USAID is an indispensable tool for addressing conflict
Specific proposed cuts to USAID are particularly worrying—more than half of the funding for the regional bureaus, for example, along with all funding for flexible responses to emerging conflict and disasters. Investing solely in country programs will prevent planners and operational responders from effectively dealing with transnational challenges: epidemics, criminal and armed groups, illicit weapons and dirty cash have no respect for sovereign borders. If anything, regional offices need greater resources to respond.
In recent years, the world has lifted millions of people out of poverty, but the most severe poverty has proven extremely hard to reduce. Researchers agree that within a few years, the bulk of theworld’s poorest will be living in conflict-affected and fragile countries.

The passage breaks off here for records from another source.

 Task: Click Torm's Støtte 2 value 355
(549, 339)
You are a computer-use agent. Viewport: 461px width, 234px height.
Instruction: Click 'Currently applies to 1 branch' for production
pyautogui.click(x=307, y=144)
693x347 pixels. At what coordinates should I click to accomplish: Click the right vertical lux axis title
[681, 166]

Prosperity doesn’t guarantee peace—but conflict will always undermine efforts to tackle extreme poverty, and can spill across borders to engulf entire regions in its wake. USAID houses some of America’s best tools for addressing the problems that lead to and result from conflict. If dismantling USAID means dumping these tools, it could cost lives, increase global insecurity and lay more intractable problems at the military’s door
Cutting aid is a false economy
Foreign assistance, across its wide spectrum of programs and efforts, is powerful and can be extremely effective—but it’s also fragile in the face of State-level policies that undermine progress faster than it can be built. These funds tend (especially in conflict-affected areas) to get implemented alongside national security policies that run entirely counter to them. Peacebuilding and CVE programs are located in the same area as the drone strikes and special operations raids that radicalize civilians faster than they kill terrorists. Democracy and governance assistance programs go into the same countries as support to the autocratic and repressive regimes that are closing down civil society space and cutting off access to justice.

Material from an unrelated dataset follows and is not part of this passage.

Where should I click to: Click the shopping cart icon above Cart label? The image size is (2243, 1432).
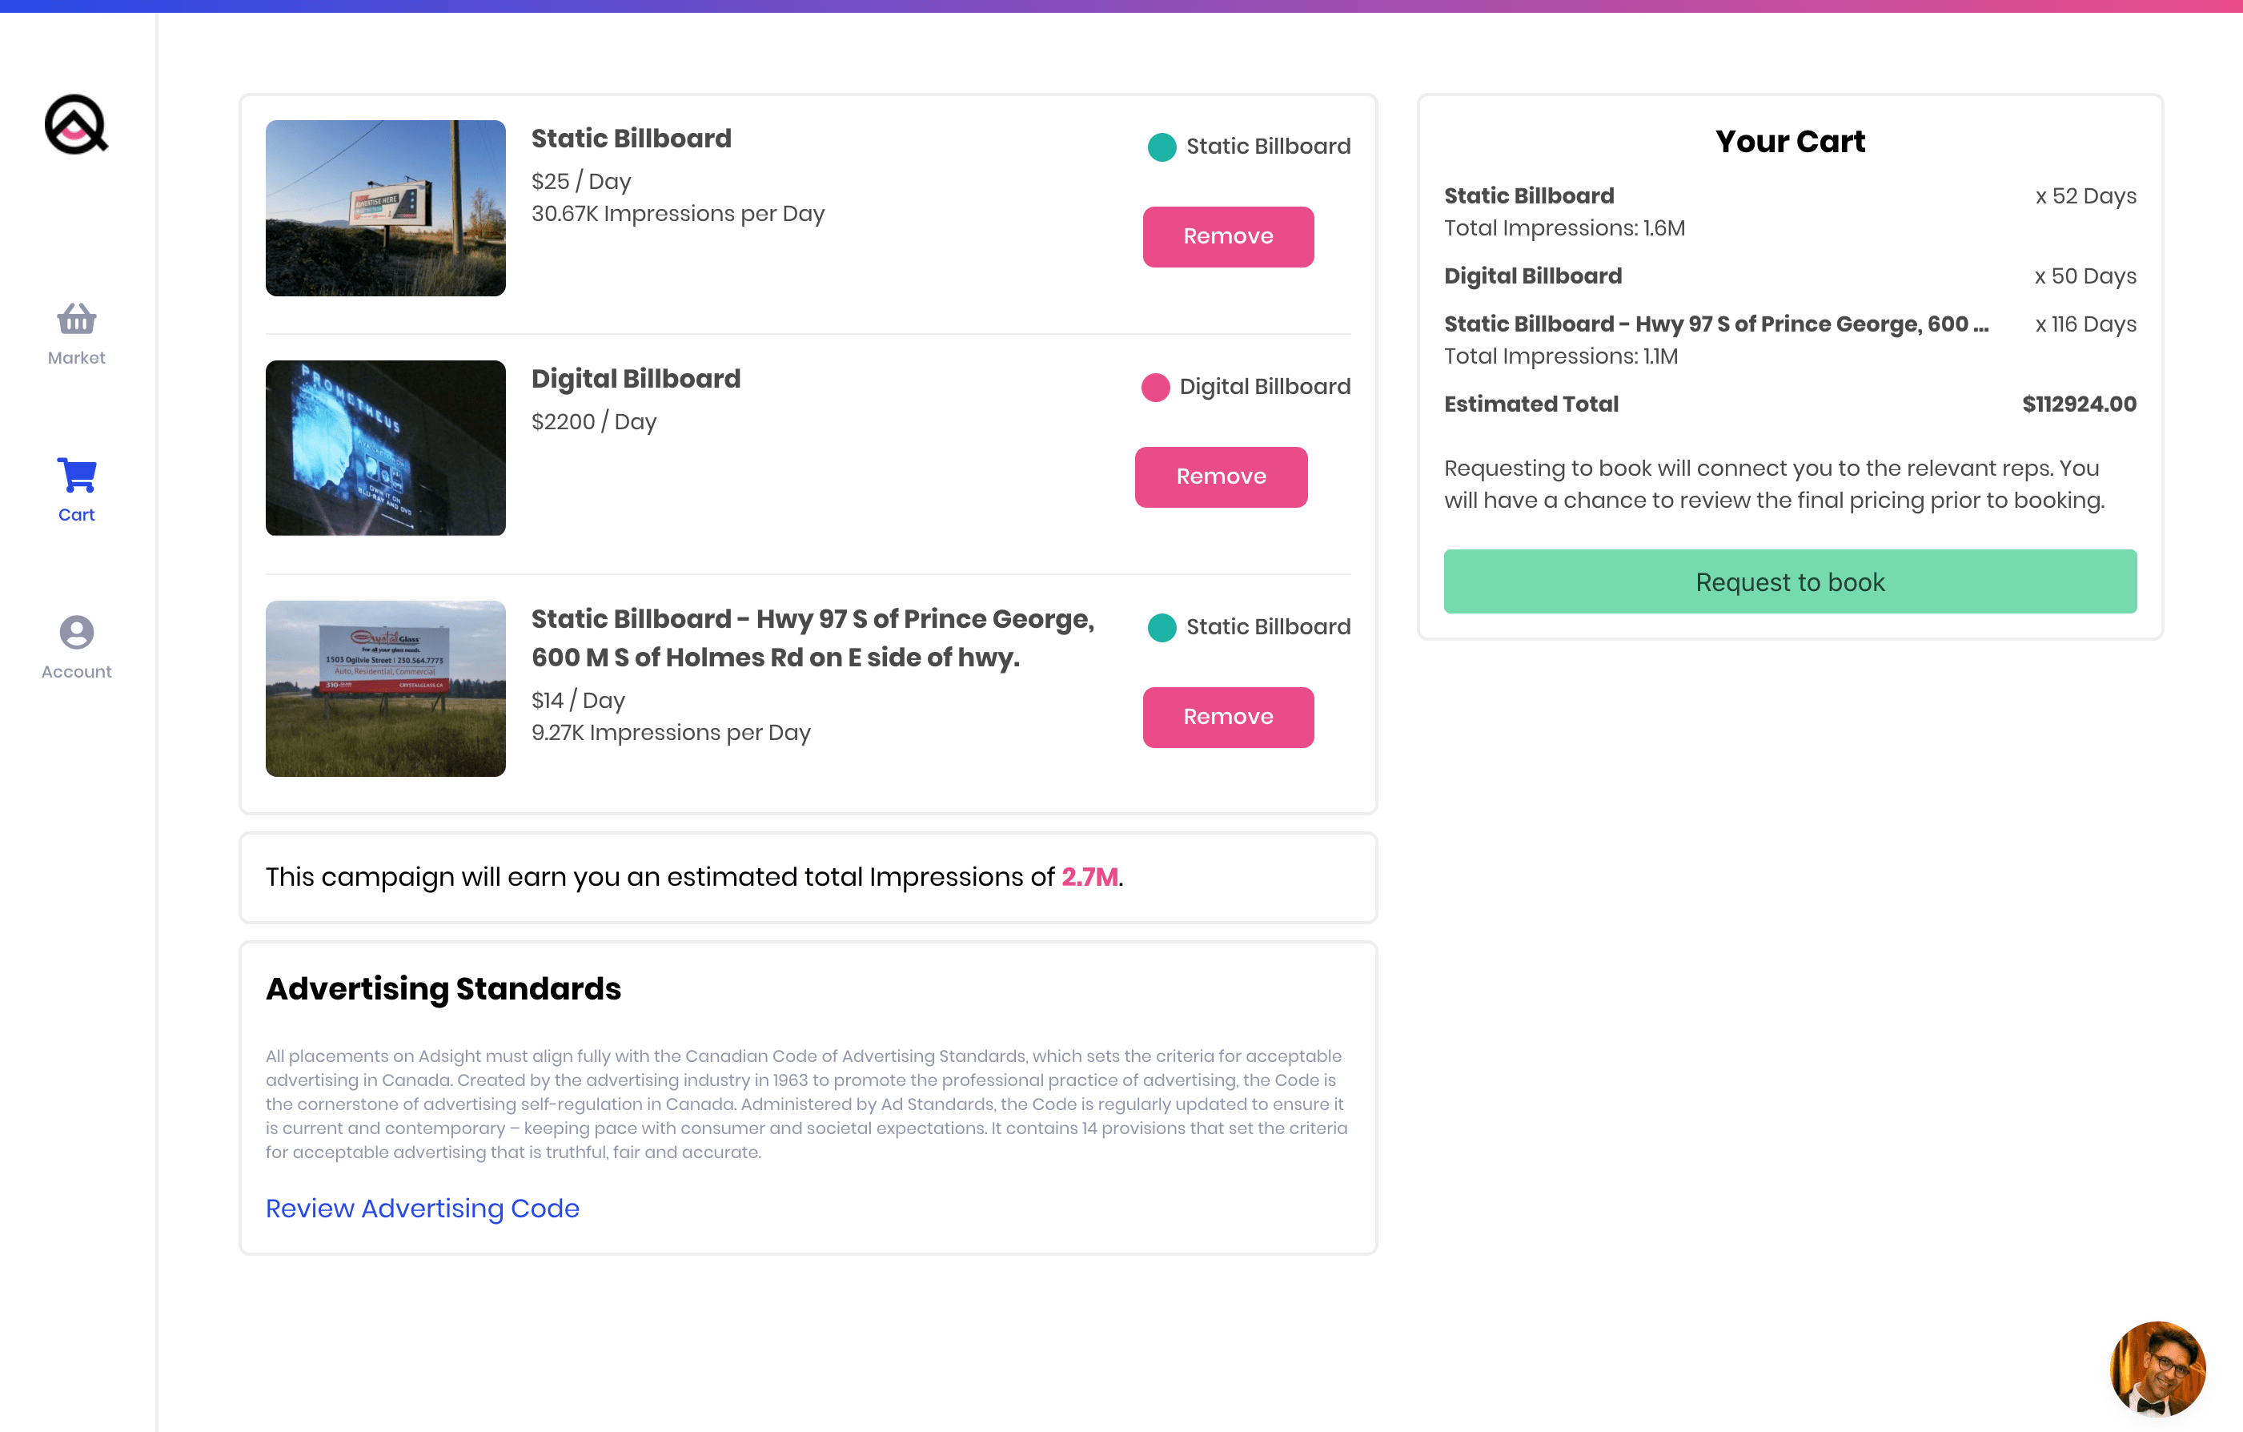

At the end of the day, cutting foreign assistance has always been a symbolic rather than substantive move: President Trump’s proposed cuts and reorganization offer the US a false economy. In total, foreign assistance costs less than one percent of the total American budget. The portion of that spent on USAID-specific programming is roughly a quarter of that small amount. To save a few pennies, the US risks sacrificing all the political goodwill, trade and investment opportunities that it shares in when it promotes peace and prosperity abroad.
Saving pennies on aid while topping up the already bloated US defense budget will only create more problems that can’t be solved with the military solutions America will be left with. Really putting America first should mean spending foreign assistance more effectively—and sometimes spending more, not less—as part of an overall foreign policy that focuses more coherently on achieving lasting peace.